Bu iki kesimden akılsızlar iyi niyetli oldukları için iyi
şeyler dilemelerine rağmen niyet tek-başına yetmez ve akıllarını kullanmamalarının
sonucunda gayri İslâmî sistemlere uymak ve onları desteklemek zorunda kalırlar.
Bu şeytânî sistemleri destekleyerek Dünyâ’nın ve insanların çoğunun anasının
ağlamasına neden oluyorlar. Çok akıllı olanlar ise zâten bencil oldukları ve
bencillikleri nedeniyle kendi çıkarlarından başkasını düşünmedikleri için akılsızların
akılsız olarak kalmalarından memnundurlar ve tüm parsayı şeytânî zekâlarıyla
kendileri toplamak istemektedirler. Tabi bu durum Dünyâ’nın kaynakları ve
imkânları sınırlı olduğu için sâdece şeytânî zekâya sâhip bir azınlığın işine
yaramaktadır. Şeytan böylelerini dost edindikten başka, suyun başını tutmuş
olan tâğutlar da her alanda bu şeytânî zekâya sâhip olan kişilerle iş-birliği
içine giriyorlar ve dümenlerini hep birlikte döndürüyorlar.
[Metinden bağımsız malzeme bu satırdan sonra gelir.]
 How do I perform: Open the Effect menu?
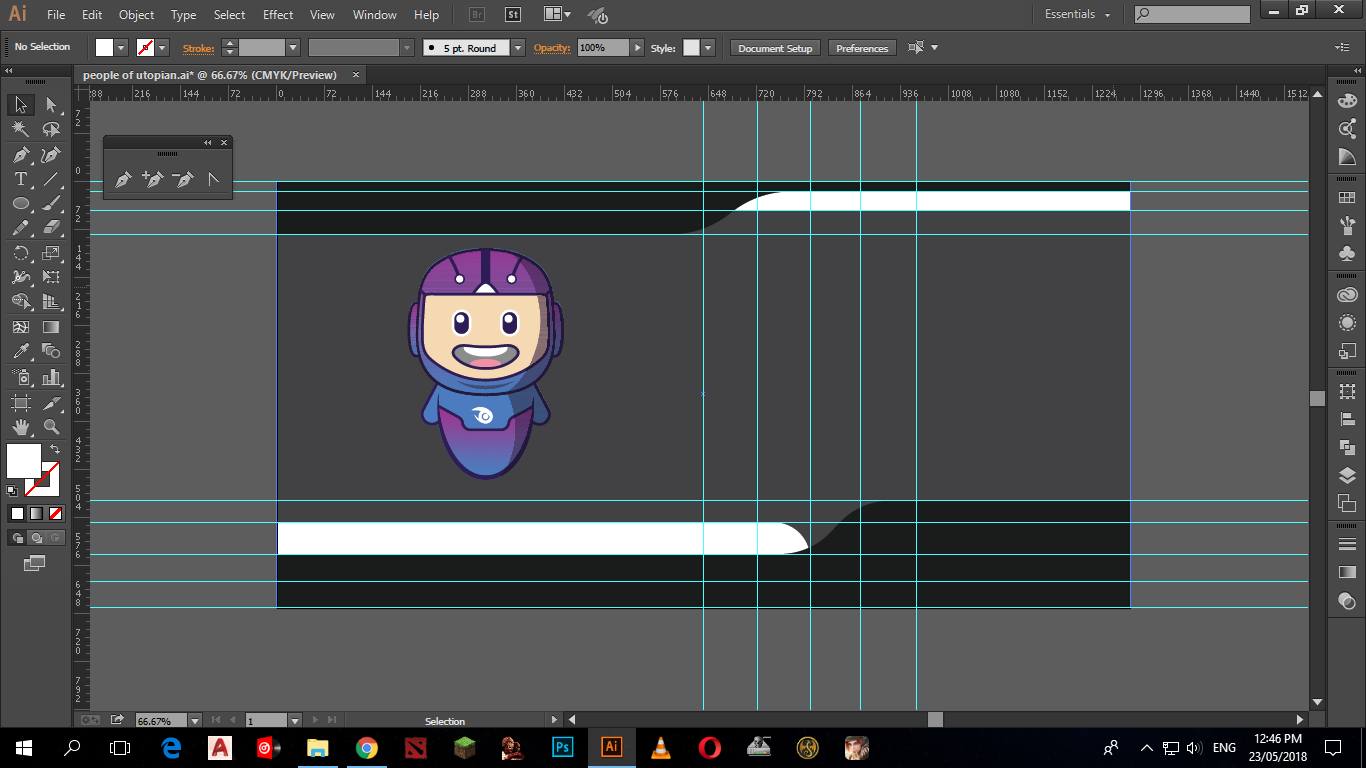click(278, 15)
Tabi bu-arada olan,
bizim akılsızlara ve aklını vahiy-merkezli kullanan ama yeterli çoğunluğa ve
imkâna ulaşamadığı için atağa geçemeyen ve hareket için bir alan bulamayan samîmi
insanlara oluyor.
Aslında aptallık ve zekîlik diye bir şey yoktur. Eğer
beyin ile ilgili bir sorun yoksa Allah kimseyi aptal yaratmaz. İnsanlar akıllarını
kullanmaya-kullanmaya aptallaşmaya başlarlar, olan şey budur. Çünkü
kullanılmayan organ körelir. Böylece burunlar pislikten kurtulmaz. Çünkü,
sünnetullahtır; Allah akıllarını kullanmayanların üzerine pisliği yağdırır. Bu
hep böyle olmuştur ve böyle olacaktır. Zekîlik diye de bir şey yoktur. Allah bâzı
insanları çok akıllı yâni zekî olarak yaratmış falan değildir. Aklını vahiy-merkezli
kullanmayıp da sürekli olarak şeytanın fısıldamaları, nefsinin arzuları ve
tâğutların sistemleri doğrultusunda çalıştıranların akılları haddinden fazla
çalışında zekaya döner ki zekâ şeytandadır. Aklını vahiy-merkezli kullananlar
nasıl ki sürekli olarak Allah’ın desteğini görüyorlarsa, bu kişiler de
düşündüklerinde, konuştuklarında ve yapıp-etmelerinde şeytan, nefs ve
tâğut-merkezli oldukları için -bunun farkında olsunlar yada olmasınlar-
şeytanın, nefsin ve tâğutların sürekli desteğini görürler. Tabi herkes böyle
olamaz. Çünkü çok akıllı yâni zekî olmak için bencil hattâ şerefsiz olmayı göze
alabilmek gerekir.
İkisinin ortası ise, aklını her alanda vahiy-merkezli
olarak kullanan, vahyi aklın önünde tutan, akla tapmayan ve bencilleşerek zekî
kişilere dönüşmeyen samîmi mü’minlerdir ki, en kârlı değil ama, en doğru düşünce,
en doğru konuşma, en doğru amel-eylem işte onlarınkidir. Zîrâ akıllarını her
işlerinde vahiy-merkezli olarak kullanırlar ve Allah’tan hem bu dünyâ hem de
âhiret için sürekli olarak destek görürler. İmtihan ve işin raconu gereğince bu
kişiler her zaman azınlıkta olmuştur ve öyle olacaktır.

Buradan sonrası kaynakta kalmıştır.